Task to carry out –
Convert everything from the start of the rows down to and including the line that contains "Describe the element at coordinates (870, 397)" into a JSON list of strings, one string per line, with blank lines left out.
★ ★ ★ ★
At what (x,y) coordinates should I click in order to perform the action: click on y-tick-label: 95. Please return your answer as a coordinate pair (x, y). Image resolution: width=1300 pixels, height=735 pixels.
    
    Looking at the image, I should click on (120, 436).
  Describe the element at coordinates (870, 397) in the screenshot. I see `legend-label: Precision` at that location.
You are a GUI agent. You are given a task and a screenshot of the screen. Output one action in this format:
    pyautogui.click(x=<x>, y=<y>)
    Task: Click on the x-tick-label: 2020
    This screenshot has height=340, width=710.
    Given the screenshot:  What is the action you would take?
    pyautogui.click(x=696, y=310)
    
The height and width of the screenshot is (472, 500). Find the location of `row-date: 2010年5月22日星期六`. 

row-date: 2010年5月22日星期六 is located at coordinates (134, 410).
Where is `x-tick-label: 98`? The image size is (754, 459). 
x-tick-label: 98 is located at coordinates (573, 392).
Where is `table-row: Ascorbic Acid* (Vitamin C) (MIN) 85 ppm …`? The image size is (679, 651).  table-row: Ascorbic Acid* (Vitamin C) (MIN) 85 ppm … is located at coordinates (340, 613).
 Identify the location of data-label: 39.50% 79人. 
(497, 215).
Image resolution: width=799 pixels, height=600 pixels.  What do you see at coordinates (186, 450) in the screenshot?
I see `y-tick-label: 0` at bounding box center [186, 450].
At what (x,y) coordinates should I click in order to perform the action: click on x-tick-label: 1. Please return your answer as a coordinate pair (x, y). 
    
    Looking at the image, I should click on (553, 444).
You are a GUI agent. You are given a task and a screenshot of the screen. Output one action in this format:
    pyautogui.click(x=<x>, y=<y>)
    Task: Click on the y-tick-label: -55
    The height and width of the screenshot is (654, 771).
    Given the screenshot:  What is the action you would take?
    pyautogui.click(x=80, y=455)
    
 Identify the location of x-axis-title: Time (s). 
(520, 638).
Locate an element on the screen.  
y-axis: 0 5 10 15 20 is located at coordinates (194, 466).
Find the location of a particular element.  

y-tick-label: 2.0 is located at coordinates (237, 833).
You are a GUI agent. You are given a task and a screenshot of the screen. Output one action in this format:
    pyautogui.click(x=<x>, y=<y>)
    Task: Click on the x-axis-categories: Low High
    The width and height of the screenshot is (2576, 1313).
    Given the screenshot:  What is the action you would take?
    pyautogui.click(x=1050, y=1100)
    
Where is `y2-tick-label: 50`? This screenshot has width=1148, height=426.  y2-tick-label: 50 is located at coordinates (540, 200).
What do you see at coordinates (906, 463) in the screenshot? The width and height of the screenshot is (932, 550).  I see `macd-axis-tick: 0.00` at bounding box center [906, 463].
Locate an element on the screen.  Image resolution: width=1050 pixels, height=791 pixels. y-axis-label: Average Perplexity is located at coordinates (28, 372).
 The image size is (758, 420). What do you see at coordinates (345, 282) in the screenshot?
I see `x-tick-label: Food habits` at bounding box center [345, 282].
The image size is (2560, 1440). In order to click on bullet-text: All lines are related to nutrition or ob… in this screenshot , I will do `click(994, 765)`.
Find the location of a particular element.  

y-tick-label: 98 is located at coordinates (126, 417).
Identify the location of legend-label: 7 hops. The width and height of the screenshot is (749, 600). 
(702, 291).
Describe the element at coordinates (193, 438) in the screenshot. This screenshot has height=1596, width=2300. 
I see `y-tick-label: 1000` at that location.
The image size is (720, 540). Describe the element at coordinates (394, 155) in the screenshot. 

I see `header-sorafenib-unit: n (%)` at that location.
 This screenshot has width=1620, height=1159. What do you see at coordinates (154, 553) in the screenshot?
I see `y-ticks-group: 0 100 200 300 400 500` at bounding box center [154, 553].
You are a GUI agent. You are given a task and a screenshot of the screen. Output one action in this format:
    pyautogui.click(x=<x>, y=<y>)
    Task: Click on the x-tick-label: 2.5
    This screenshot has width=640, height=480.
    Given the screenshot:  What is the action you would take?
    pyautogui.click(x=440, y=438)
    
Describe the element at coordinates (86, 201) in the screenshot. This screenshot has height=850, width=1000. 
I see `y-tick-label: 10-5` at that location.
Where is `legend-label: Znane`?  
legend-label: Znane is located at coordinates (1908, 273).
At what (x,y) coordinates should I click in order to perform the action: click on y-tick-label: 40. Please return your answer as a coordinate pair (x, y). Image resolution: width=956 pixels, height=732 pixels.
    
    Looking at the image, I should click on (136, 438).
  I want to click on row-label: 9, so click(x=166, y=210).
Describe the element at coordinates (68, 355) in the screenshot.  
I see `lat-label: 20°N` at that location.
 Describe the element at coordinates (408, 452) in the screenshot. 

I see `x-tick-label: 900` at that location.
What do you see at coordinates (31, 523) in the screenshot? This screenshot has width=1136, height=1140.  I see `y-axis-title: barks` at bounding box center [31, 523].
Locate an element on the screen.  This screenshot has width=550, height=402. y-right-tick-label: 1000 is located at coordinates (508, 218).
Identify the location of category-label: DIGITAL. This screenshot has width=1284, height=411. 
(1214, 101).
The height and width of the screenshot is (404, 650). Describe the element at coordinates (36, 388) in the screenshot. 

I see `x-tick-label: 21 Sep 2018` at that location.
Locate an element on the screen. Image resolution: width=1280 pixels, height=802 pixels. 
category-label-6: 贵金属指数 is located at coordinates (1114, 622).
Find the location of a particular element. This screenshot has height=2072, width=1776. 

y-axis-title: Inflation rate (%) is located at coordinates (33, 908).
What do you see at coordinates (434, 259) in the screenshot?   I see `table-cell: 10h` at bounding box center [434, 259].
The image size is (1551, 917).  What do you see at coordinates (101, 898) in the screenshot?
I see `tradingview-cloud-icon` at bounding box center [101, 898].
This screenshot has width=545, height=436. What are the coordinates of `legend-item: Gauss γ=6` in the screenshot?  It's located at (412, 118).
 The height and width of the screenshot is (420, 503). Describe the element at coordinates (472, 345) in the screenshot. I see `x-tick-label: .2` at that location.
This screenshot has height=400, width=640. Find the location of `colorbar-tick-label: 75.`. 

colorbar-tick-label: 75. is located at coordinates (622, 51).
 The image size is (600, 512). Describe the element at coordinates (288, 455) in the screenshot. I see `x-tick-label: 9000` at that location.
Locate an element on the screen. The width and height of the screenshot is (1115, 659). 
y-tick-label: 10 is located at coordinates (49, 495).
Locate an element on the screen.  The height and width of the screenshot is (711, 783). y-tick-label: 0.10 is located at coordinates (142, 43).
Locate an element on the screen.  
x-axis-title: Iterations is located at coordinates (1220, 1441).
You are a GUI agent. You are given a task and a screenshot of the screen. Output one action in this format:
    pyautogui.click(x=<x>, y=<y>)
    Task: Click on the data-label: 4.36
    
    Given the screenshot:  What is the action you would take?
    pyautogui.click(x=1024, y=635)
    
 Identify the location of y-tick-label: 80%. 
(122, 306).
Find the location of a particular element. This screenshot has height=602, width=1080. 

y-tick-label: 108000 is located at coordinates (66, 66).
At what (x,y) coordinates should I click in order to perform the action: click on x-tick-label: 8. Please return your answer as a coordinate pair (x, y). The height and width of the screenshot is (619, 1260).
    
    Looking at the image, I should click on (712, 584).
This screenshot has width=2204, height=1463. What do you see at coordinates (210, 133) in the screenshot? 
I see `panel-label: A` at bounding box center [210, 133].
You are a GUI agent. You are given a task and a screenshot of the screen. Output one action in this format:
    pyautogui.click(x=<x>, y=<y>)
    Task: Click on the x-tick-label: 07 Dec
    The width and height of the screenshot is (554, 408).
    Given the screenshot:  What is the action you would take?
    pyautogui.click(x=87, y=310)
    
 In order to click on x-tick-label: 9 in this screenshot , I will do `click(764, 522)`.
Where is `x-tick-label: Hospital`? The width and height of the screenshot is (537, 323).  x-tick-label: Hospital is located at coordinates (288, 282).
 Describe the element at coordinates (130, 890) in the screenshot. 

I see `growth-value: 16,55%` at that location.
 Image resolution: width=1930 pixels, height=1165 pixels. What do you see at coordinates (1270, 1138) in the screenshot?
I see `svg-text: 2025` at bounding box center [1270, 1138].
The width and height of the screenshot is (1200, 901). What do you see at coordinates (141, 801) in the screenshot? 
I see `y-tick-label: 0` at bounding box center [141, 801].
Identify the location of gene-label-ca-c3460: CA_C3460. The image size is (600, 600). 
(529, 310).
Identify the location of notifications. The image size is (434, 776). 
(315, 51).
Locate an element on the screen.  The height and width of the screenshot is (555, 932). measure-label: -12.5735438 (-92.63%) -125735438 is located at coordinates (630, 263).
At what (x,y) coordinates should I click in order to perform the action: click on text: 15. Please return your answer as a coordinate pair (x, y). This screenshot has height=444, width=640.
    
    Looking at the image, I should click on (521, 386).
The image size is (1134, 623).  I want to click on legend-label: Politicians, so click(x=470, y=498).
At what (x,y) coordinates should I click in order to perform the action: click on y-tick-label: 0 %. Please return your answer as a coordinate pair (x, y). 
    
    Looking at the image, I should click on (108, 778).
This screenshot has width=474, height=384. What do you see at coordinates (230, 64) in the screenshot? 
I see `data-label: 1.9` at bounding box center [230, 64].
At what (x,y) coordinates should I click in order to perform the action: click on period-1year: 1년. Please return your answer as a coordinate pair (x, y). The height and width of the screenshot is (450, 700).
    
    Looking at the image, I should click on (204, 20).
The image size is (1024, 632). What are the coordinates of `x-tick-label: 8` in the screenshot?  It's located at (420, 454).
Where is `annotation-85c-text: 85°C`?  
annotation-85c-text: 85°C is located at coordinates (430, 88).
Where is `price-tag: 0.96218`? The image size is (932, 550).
★ ★ ★ ★
Exercise result –
[
  "At what (x,y) coordinates should I click in order to perform the action: click on y-tick-label: 95. Please return your answer as a coordinate pair (x, y). Image resolution: width=1300 pixels, height=735 pixels.",
  "    Looking at the image, I should click on (120, 436).",
  "  Describe the element at coordinates (870, 397) in the screenshot. I see `legend-label: Precision` at that location."
]